* **WHAT TO PRODUCE**: Would you please return the lines of the entries below starting at the line that has "Task: Switch to the Marketing category tab" and ending at the line that has "The height and width of the screenshot is (561, 798).", both included, exactly as they are?

* **Collected data**:

============

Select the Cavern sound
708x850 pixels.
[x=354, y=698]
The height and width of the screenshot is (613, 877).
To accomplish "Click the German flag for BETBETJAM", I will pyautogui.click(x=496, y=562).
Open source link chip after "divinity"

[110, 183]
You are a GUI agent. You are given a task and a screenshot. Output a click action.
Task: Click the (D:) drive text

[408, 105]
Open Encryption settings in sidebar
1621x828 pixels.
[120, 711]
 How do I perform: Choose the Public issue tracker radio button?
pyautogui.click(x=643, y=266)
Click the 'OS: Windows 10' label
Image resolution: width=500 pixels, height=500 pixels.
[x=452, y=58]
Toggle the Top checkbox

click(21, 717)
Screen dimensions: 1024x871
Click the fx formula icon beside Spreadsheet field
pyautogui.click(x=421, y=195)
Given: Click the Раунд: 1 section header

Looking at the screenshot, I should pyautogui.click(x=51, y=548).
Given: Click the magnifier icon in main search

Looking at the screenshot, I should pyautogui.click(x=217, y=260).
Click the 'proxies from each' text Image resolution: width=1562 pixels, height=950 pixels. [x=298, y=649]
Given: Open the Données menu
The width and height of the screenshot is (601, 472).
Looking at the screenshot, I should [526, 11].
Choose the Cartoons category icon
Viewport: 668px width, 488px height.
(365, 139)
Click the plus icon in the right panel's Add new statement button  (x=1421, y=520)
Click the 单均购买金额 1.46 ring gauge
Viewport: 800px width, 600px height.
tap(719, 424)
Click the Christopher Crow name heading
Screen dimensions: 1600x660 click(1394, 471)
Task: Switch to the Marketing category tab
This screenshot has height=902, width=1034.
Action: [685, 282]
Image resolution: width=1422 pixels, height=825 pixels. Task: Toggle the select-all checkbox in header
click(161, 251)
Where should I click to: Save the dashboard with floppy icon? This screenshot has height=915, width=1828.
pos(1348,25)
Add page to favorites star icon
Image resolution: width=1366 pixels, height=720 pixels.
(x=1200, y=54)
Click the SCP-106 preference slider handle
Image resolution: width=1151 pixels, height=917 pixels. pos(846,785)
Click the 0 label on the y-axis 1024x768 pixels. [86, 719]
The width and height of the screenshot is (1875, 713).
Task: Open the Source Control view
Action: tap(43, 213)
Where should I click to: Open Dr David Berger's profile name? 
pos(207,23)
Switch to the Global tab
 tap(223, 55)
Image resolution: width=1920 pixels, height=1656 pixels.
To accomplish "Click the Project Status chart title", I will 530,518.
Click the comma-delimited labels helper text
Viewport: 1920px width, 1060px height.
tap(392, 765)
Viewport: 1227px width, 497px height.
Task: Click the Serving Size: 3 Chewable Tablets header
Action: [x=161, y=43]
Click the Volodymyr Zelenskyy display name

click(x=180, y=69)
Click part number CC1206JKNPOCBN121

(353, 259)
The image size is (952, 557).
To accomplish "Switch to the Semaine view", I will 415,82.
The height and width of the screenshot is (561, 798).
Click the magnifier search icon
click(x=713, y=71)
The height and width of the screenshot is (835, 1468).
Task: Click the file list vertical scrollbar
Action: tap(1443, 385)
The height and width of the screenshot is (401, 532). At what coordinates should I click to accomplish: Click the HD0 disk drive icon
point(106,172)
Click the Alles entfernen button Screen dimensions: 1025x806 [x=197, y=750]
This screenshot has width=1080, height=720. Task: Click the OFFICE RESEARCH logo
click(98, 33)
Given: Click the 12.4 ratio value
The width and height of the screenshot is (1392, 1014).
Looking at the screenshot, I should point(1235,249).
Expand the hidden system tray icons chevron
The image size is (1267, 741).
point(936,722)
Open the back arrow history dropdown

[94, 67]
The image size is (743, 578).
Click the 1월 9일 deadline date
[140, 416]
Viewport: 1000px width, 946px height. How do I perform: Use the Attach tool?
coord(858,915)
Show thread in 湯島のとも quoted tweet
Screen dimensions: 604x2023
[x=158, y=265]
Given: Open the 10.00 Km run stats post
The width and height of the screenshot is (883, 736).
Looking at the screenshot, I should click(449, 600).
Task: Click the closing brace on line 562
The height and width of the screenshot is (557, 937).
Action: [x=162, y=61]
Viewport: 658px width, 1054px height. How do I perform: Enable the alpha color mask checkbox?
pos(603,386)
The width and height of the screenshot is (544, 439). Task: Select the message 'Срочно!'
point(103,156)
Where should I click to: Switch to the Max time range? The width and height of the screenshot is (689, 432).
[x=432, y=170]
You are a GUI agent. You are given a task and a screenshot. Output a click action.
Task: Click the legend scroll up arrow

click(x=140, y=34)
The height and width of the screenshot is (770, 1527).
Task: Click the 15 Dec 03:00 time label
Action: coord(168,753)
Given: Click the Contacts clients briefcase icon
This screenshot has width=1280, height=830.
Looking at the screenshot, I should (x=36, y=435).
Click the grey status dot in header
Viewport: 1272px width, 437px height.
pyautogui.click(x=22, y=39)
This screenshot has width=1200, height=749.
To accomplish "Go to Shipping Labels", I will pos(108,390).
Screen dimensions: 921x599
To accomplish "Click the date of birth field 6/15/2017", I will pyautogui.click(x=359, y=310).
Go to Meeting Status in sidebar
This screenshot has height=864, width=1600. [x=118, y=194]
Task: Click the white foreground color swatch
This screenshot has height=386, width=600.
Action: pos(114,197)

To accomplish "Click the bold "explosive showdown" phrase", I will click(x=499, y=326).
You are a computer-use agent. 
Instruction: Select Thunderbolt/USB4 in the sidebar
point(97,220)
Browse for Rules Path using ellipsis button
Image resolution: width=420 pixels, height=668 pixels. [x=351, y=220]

============

* **RESPONSE TO THIS TASK**:
Task: Switch to the Marketing category tab
This screenshot has height=902, width=1034.
Action: [685, 282]
Image resolution: width=1422 pixels, height=825 pixels. Task: Toggle the select-all checkbox in header
click(161, 251)
Where should I click to: Save the dashboard with floppy icon? This screenshot has height=915, width=1828.
pos(1348,25)
Add page to favorites star icon
Image resolution: width=1366 pixels, height=720 pixels.
(x=1200, y=54)
Click the SCP-106 preference slider handle
Image resolution: width=1151 pixels, height=917 pixels. pos(846,785)
Click the 0 label on the y-axis 1024x768 pixels. [86, 719]
The width and height of the screenshot is (1875, 713).
Task: Open the Source Control view
Action: tap(43, 213)
Where should I click to: Open Dr David Berger's profile name? 
pos(207,23)
Switch to the Global tab
 tap(223, 55)
Image resolution: width=1920 pixels, height=1656 pixels.
To accomplish "Click the Project Status chart title", I will 530,518.
Click the comma-delimited labels helper text
Viewport: 1920px width, 1060px height.
tap(392, 765)
Viewport: 1227px width, 497px height.
Task: Click the Serving Size: 3 Chewable Tablets header
Action: [x=161, y=43]
Click the Volodymyr Zelenskyy display name

click(x=180, y=69)
Click part number CC1206JKNPOCBN121

(353, 259)
The image size is (952, 557).
To accomplish "Switch to the Semaine view", I will 415,82.
The height and width of the screenshot is (561, 798).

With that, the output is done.